| RECORDS TO USE |
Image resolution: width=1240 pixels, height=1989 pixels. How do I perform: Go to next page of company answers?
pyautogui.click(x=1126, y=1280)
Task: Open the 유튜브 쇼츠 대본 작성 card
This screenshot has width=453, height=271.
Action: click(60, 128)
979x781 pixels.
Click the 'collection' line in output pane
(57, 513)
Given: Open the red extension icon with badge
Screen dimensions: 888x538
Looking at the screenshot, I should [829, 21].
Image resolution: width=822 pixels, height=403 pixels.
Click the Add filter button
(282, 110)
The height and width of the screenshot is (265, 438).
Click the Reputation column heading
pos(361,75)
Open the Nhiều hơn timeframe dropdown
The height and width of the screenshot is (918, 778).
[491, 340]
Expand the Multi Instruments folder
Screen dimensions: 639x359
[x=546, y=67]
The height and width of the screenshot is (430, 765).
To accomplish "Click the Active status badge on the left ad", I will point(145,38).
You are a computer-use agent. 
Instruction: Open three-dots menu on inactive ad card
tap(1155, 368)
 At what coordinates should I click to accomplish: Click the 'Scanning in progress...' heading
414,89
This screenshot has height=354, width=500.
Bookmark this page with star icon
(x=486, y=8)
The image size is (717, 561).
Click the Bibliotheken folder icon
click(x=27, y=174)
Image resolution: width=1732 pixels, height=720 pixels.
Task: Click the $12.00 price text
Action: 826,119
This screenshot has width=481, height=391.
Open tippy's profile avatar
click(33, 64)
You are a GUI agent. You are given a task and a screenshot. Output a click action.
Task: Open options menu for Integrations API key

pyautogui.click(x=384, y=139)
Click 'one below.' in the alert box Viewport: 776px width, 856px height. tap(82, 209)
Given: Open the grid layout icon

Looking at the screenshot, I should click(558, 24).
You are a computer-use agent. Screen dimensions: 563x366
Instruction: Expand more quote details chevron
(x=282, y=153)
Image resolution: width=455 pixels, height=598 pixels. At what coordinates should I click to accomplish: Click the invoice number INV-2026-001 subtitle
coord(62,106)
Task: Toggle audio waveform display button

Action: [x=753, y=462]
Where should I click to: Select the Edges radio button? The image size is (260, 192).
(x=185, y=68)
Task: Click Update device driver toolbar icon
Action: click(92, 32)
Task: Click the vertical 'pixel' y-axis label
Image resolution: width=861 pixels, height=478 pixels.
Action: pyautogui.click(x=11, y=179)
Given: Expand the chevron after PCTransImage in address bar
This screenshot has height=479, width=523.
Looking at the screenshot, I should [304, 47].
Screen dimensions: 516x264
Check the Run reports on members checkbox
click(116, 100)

| THE EXERCISE |
Recast the items above, from the line containing "Expand the Multi Instruments folder" through the line containing "I will point(145,38).", as a numbered list, leaving out any blank lines.

| OUTPUT FOR THIS EXERCISE |
1. Expand the Multi Instruments folder
2. Screen dimensions: 639x359
3. [x=546, y=67]
4. The height and width of the screenshot is (430, 765).
5. To accomplish "Click the Active status badge on the left ad", I will point(145,38).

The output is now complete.